[[ Data for analysis open ]]
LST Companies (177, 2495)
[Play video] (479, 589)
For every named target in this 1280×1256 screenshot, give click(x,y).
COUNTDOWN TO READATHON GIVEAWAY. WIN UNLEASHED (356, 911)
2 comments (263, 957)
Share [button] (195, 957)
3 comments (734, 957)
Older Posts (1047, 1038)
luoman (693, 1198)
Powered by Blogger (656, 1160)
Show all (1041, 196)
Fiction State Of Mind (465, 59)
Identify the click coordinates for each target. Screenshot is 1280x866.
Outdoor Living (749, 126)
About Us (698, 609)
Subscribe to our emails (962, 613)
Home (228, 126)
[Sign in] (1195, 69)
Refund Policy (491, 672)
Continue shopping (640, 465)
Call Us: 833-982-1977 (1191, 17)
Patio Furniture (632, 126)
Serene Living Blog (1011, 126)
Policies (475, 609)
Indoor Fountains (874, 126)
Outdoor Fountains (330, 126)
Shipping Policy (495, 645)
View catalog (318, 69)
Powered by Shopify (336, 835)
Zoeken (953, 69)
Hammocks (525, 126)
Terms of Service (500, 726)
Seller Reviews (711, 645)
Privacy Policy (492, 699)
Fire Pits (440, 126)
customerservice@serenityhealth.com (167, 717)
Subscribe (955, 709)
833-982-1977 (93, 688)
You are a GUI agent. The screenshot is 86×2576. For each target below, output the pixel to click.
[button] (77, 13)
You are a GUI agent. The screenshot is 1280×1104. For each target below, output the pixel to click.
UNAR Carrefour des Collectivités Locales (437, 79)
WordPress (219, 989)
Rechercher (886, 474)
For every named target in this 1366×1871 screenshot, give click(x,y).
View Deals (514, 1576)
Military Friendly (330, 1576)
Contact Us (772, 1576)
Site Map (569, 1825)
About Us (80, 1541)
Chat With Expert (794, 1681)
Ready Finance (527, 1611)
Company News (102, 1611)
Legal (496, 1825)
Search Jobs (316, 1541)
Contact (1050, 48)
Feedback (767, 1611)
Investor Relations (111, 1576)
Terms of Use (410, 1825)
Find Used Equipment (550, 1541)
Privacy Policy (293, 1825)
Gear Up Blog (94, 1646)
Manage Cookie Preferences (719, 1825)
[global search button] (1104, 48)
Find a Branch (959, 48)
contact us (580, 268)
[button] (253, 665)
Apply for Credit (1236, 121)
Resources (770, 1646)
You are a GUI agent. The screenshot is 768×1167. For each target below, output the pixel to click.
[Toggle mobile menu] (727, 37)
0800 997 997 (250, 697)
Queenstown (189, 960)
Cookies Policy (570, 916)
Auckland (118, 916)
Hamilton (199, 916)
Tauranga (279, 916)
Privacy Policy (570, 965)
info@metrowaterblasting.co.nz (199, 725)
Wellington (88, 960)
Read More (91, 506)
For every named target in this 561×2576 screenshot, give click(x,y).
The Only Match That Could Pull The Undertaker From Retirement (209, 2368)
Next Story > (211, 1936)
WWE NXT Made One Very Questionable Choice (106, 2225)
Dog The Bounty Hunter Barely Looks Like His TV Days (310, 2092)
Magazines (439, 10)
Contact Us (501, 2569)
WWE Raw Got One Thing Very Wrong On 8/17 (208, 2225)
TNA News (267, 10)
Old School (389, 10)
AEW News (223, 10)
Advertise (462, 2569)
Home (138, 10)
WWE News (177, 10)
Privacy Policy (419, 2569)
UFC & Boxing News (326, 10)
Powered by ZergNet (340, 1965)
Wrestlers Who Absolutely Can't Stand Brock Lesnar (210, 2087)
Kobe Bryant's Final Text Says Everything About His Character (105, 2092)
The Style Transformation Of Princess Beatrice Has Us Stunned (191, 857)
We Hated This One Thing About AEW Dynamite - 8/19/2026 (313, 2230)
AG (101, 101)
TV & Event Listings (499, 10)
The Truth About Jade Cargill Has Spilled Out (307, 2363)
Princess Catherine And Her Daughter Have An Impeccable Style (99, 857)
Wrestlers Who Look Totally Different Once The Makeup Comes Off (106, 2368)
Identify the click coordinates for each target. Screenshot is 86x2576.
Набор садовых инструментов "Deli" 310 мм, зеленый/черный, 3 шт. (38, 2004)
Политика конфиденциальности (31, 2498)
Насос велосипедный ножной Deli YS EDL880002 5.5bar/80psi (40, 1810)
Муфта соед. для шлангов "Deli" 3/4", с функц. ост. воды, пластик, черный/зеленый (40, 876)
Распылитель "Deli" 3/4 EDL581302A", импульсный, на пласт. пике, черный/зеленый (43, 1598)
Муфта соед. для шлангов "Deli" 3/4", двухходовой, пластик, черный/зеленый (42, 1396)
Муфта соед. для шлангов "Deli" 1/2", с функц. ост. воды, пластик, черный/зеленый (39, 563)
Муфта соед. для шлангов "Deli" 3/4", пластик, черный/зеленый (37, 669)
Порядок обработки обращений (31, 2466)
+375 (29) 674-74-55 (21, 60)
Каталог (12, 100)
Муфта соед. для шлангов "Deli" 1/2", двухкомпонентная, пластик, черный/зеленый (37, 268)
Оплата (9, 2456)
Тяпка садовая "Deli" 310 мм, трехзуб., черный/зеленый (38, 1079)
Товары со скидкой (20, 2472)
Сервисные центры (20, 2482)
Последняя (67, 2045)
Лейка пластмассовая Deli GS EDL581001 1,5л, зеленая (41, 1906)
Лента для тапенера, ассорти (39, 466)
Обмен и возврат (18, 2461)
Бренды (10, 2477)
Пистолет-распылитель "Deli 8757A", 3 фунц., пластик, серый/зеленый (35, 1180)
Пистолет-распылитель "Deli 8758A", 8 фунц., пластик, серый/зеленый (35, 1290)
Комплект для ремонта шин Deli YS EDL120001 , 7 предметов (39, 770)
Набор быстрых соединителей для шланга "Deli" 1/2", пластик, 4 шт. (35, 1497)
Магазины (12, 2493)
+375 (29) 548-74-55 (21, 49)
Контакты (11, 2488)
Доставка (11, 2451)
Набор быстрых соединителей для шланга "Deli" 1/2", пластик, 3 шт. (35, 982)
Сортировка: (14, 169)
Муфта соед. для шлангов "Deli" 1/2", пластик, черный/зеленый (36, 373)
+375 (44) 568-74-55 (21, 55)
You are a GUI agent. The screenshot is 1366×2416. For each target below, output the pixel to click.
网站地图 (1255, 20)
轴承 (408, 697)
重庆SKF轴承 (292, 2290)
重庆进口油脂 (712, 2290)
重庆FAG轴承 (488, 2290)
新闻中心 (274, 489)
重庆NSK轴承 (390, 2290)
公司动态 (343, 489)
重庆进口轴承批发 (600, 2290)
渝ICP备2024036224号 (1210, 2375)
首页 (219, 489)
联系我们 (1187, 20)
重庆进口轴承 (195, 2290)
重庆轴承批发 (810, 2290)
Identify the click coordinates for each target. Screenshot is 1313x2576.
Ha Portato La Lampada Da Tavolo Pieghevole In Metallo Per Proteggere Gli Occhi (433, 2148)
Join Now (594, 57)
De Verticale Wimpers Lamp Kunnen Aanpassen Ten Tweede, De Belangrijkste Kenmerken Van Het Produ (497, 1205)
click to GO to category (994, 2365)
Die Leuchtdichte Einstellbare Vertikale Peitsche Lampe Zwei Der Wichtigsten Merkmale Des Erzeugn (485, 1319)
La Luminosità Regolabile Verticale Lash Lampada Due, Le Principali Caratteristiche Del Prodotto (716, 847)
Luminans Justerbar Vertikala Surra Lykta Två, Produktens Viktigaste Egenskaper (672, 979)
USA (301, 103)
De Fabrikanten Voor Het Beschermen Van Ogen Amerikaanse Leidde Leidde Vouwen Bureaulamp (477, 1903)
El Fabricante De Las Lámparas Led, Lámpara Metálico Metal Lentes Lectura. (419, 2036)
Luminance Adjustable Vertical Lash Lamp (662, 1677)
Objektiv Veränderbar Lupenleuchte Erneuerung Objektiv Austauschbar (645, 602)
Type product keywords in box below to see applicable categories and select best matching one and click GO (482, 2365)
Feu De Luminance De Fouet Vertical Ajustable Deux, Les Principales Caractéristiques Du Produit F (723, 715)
[[ Data for analysis closed ]]
## Exercise requirements
Starting at the line that has "Serene Living Blog (1011, 126)" and ending at the line that has "Hamilton (199, 916)", please write out the lines above exactly, leaving out all others.

## Output of the exercise
Serene Living Blog (1011, 126)
Policies (475, 609)
Indoor Fountains (874, 126)
Outdoor Fountains (330, 126)
Shipping Policy (495, 645)
View catalog (318, 69)
Powered by Shopify (336, 835)
Zoeken (953, 69)
Hammocks (525, 126)
Terms of Service (500, 726)
Seller Reviews (711, 645)
Privacy Policy (492, 699)
Fire Pits (440, 126)
customerservice@serenityhealth.com (167, 717)
Subscribe (955, 709)
833-982-1977 (93, 688)
You are a GUI agent. The screenshot is 86×2576. For each target below, output the pixel to click.
[button] (77, 13)
You are a GUI agent. The screenshot is 1280×1104. For each target below, output the pixel to click.
UNAR Carrefour des Collectivités Locales (437, 79)
WordPress (219, 989)
Rechercher (886, 474)
For every named target in this 1366×1871 screenshot, give click(x,y).
View Deals (514, 1576)
Military Friendly (330, 1576)
Contact Us (772, 1576)
Site Map (569, 1825)
About Us (80, 1541)
Chat With Expert (794, 1681)
Ready Finance (527, 1611)
Company News (102, 1611)
Legal (496, 1825)
Search Jobs (316, 1541)
Contact (1050, 48)
Feedback (767, 1611)
Investor Relations (111, 1576)
Terms of Use (410, 1825)
Find Used Equipment (550, 1541)
Privacy Policy (293, 1825)
Gear Up Blog (94, 1646)
Manage Cookie Preferences (719, 1825)
[global search button] (1104, 48)
Find a Branch (959, 48)
contact us (580, 268)
[button] (253, 665)
Apply for Credit (1236, 121)
Resources (770, 1646)
You are a GUI agent. The screenshot is 768×1167. For each target below, output the pixel to click.
[Toggle mobile menu] (727, 37)
0800 997 997 (250, 697)
Queenstown (189, 960)
Cookies Policy (570, 916)
Auckland (118, 916)
Hamilton (199, 916)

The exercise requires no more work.